ELBs can also be deployed in multiple Availability Zones. In this configuration, each Availability Zone’s end-point will have a separate IP address. A single Domain Name will point to all of the end-points’ IP addresses. When a client, such as a web browser, queries DNS with a Domain Name, it receives the IP address (“A”) records of all of the ELBs in random order. While some clients only process a single IP address, many (such as newer versions of web-browsers) will retry the subsequent IP addresses if they fail to connect to the first. A large number of non-browser clients only operate with a single IP address.
For multi-Availability Zone ELBs, the ELB service maintains ELBs redundantly in the Availability Zones a customer requests them to be in so that failure of a single machine or datacenter won’t take down the end-point. The ELB service avoids impact (even for clients which can only process a single IP address) by detecting failure and eliminating the problematic ELB instance’s IP address from the list returned by DNS. The ELB control plane processes all management events for ELBs including traffic shifts due to failure, size scaling for ELB due to traffic growth, and addition and removal of EC2 instances from association with a given ELB.
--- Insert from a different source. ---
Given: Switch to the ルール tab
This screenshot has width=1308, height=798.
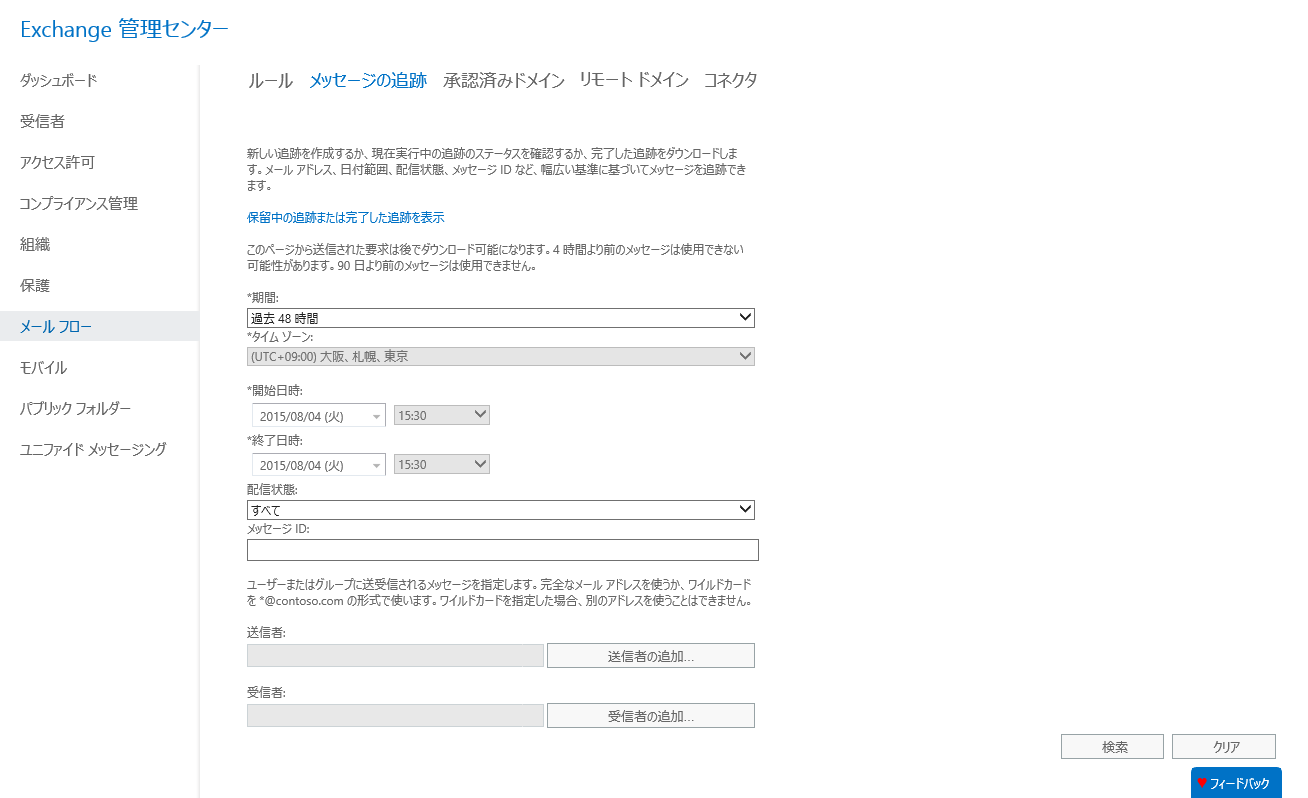Looking at the screenshot, I should point(268,80).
During the disruption this past Friday night, the control plane (which encompasses calls to add a new ELB, scale an ELB, add EC2 instances to an ELB, and remove traffic from ELBs) began performing traffic shifts to account for the loss of load balancers in the affected Availability Zone. As the power and systems returned, a large number of ELBs came up in a state which triggered a bug we hadn’t seen before. The bug caused the ELB control plane to attempt to scale these ELBs to larger ELB instance sizes. This resulted in a sudden flood of requests which began to backlog the control plane. At the same time, customers began launching new EC2 instances to replace capacity lost in the impacted Availability Zone, requesting the instances be added to existing load balancers in the other zones. These requests further increased the ELB control plane backlog. Because the ELB control plane currently manages requests for the US East-1 Region through a shared queue, it fell increasingly behind in processing these requests; and pretty soon, these requests started taking a very long time to complete.„